Lay out every line of the data below as a numbered list, skipping blank lines. Leave the pictures out.
-- START OF EXCERPTED RECORDS --
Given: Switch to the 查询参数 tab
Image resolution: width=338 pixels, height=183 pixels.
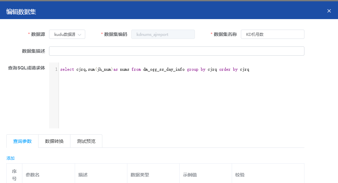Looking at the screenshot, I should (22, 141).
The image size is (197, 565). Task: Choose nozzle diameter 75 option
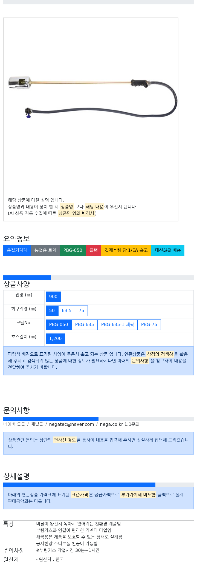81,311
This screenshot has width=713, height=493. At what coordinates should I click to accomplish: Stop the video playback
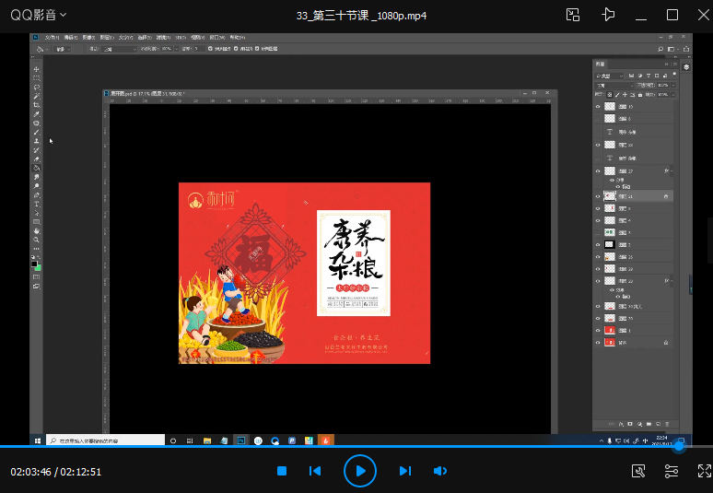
-- END OF EXCERPTED RECORDS --
◆ COMPLETE OUTPUT:
1. Given: Switch to the 查询参数 tab
2. Image resolution: width=338 pixels, height=183 pixels.
3. Looking at the screenshot, I should (22, 141).
4. The image size is (197, 565). Task: Choose nozzle diameter 75 option
5. 81,311
6. This screenshot has width=713, height=493. At what coordinates should I click to accomplish: Stop the video playback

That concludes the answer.